How to complete this task:
Up to and including the line with "Task: Open the attached", restate the records below word for word, beginning with their first line.
── Extracted entries ──
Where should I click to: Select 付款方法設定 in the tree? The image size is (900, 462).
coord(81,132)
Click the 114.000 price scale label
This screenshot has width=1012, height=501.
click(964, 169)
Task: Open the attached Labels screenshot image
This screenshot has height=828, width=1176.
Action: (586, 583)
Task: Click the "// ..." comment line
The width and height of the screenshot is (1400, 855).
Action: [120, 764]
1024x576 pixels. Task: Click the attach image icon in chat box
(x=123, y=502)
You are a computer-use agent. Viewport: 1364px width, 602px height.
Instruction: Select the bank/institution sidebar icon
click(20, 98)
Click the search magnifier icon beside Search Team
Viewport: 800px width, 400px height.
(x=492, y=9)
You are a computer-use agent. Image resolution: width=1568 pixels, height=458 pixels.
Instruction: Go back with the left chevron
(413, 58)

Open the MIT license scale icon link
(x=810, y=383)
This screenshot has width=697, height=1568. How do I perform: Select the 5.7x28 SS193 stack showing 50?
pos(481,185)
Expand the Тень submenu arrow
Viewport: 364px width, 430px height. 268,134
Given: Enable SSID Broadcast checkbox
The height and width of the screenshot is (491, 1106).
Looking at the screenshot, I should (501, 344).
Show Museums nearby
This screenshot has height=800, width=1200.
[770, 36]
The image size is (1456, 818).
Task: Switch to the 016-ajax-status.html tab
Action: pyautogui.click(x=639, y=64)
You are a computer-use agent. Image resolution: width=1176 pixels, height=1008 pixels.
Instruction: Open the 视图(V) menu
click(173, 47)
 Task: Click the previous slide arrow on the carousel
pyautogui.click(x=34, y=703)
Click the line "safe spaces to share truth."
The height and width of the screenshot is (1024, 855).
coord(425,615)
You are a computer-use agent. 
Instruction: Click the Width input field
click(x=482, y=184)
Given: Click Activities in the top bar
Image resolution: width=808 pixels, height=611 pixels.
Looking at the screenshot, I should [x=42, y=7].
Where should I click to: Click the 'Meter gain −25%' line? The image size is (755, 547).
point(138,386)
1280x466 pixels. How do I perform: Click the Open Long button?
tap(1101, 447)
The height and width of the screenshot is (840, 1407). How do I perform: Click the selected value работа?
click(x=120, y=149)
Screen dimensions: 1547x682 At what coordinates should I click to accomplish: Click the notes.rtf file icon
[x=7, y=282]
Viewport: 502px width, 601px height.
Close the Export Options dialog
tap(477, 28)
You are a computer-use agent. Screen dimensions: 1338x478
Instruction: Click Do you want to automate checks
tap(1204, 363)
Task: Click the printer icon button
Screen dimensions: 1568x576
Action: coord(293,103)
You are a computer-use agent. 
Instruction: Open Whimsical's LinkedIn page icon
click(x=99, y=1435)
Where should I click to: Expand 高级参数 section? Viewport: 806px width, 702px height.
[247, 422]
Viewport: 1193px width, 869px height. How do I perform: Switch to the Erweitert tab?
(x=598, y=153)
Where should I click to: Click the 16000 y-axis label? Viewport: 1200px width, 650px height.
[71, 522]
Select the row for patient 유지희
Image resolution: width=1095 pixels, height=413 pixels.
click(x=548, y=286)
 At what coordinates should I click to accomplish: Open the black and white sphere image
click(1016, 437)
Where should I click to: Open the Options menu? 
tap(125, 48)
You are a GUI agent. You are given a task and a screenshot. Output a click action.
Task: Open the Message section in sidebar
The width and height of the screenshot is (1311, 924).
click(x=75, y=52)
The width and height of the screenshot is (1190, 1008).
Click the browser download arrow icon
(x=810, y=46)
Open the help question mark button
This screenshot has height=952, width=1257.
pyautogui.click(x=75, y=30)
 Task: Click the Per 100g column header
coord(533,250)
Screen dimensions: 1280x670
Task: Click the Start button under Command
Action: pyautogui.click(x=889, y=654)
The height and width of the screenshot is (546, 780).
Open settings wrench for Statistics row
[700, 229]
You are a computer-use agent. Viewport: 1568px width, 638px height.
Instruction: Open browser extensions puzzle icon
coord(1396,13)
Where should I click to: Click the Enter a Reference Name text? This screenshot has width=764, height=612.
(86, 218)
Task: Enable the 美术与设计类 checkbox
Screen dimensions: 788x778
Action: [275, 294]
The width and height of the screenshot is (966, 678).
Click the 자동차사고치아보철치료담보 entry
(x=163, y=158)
───
Solution:
Where should I click to: Select 付款方法設定 in the tree? The image size is (900, 462).
coord(81,132)
Click the 114.000 price scale label
This screenshot has width=1012, height=501.
click(964, 169)
Task: Open the attached Labels screenshot image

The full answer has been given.